O James é um cara diferente, tem um passe muito bom e vê o jogo de uma maneira que poucos outros jogadores conseguem. É um craque e tem sido muito bom poder jogar com ele. É uma liga nova para ele também, mas ele está se adaptando bem e já mostrou em vários jogos que pode ser decisivo. Da mesma maneira o Ancelotti. É um dos maiores treinadores da história, que já ganhou tudo na carreira e tem essa mentalidade vencedora.

Então, espero que a gente possa ser muito feliz com eles e eu quero ajudar bastante para que o time esteja cada vez em um patamar mais alto dentro da Inglaterra e da Europa.

E falando sobre treinadores, você tem se tornado uma figura essencial na Seleção do Tite. Sente essa responsabilidade maior ou alguma pressão ao defender o Brasil? E acha que o torcedor perdeu um pouco o contato e a paixão pela Seleção?

A coisa que mais me alegra é poder jogar pela Seleção. É a minha casa e eu quero estar sempre nas convocações. Pretendo ainda contribuir para que o Brasil possa ser campeão muitas outras vezes, como fomos da Copa América no ano passado.

A gente tem essa missão de reaproximar o povo da Seleção. São várias coisas que provocaram esse distanciamento. Os jogadores têm ido embora cedo do Brasil, acabam não criando essa identificação com nenhum time daí, então isso complica um pouco. Mas temos que achar uma forma de conquistar a torcida outra vez e acredito que vai muito além do futebol dentro de campo, tem a ver também com demonstrar carinho pelo nosso país e com o povo, que é tão sofrido.

Não que os jogadores não se preocupem, acho que se preocupam e muito, mas precisamos demonstrar mais. Cada gesto que a gente fizer é importante, mostra que estamos atentos e que eles podem contar com a gente. Acho que nós precisamos dar esse primeiro passo.

Depois que o Neymar “vazou” seu número acidentalmente, foi preciso trocar de celular?

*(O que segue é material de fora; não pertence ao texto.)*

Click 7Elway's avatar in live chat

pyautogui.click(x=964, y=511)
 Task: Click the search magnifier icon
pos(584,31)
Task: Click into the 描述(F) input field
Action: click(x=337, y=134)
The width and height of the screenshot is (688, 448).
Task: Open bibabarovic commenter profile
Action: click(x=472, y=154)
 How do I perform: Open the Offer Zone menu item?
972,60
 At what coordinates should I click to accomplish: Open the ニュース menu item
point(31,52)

Ele mandou bem, né? (risos) Mas acabou sendo bom, porque eu estava precisando trocar de número mesmo (risos). Recebi 50 mil mensagens só no domingo de manhã, e não estou exagerando. No fim, começou a travar meu celular e eu não conseguia mais mexer em nada. A saída foi trocar de chip.

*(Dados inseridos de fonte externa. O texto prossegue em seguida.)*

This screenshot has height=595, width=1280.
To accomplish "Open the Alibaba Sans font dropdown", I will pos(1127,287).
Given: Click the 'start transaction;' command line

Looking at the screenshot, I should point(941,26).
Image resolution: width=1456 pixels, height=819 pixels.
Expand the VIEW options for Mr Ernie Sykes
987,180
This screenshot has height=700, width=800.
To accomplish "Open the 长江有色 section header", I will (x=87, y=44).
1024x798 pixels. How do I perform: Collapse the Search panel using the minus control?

Você é fã de rap. Gosta tanto do nacional quanto o internacional? O que não sai da sua playlist? Quais são seus artistas preferidos?

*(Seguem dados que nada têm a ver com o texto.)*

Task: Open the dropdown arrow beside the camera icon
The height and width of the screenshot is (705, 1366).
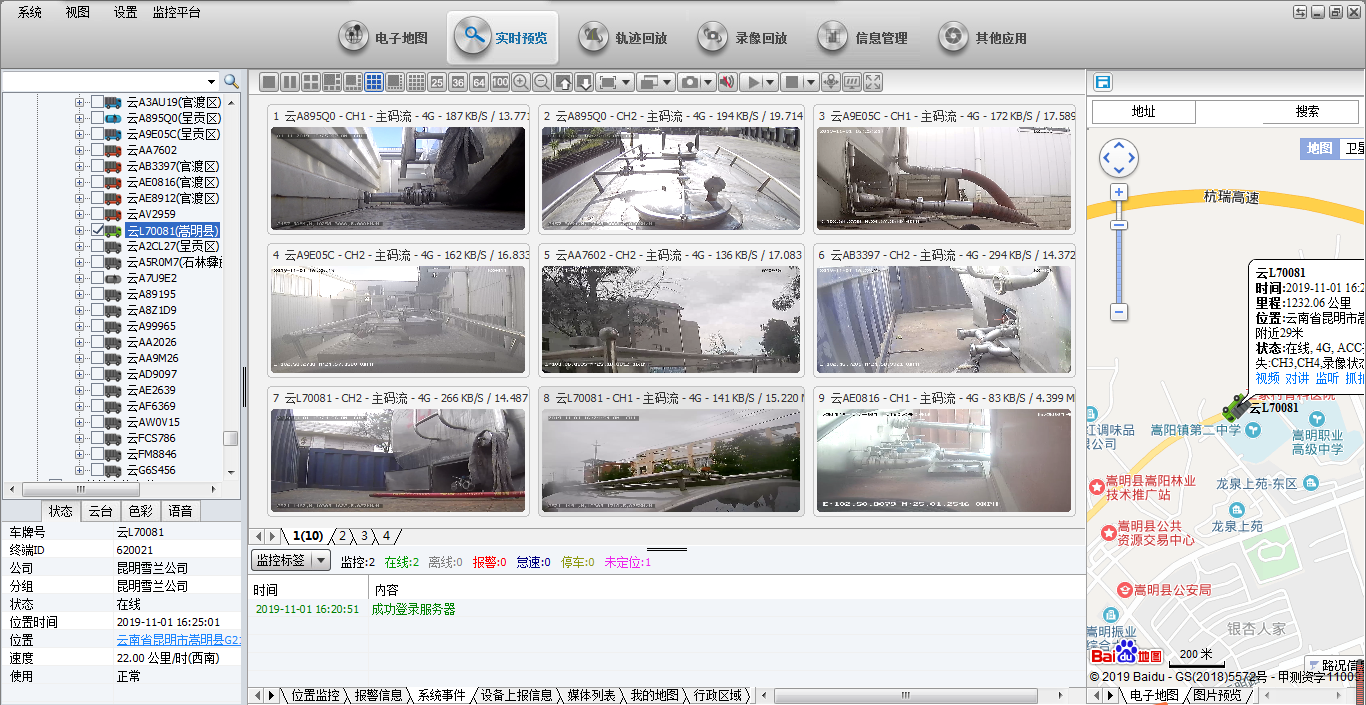Action: click(x=708, y=82)
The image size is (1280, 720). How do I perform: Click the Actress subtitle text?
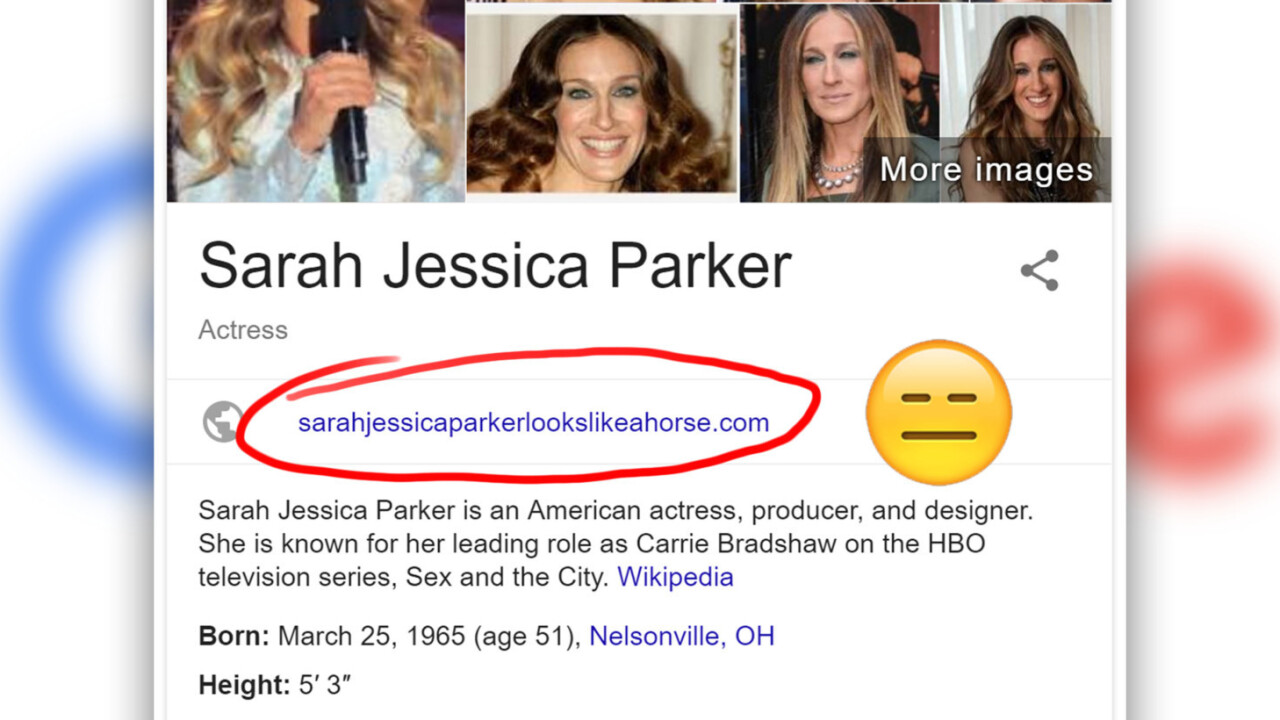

Eu prefiro o nacional. Rap já é difícil de entender em português, imagina em inglês (risos). Mas eu gosto muito de Racionais MC’s, eles falam muito sobre a realidade e sobre as coisas que acontecem na periferia. Sou fã dos caras e eles estão sempre na minha lista de músicas.

Também gosto muito de funk, quando estava no Rio de Janeiro sempre ia nas batalhas de MC’s e gosto bastante, eles também têm essa pegada de falar sobre o que está acontecendo no ambiente em que eles vivem. Isso faz com que a gente fique sempre ligado na realidade dessas pessoas, a qual um dia já foi a minha e da minha família também. E sobre os artistas preferidos, além dos Racionais tem também o Andrezinho Shock e vários outros que eu curto bastante.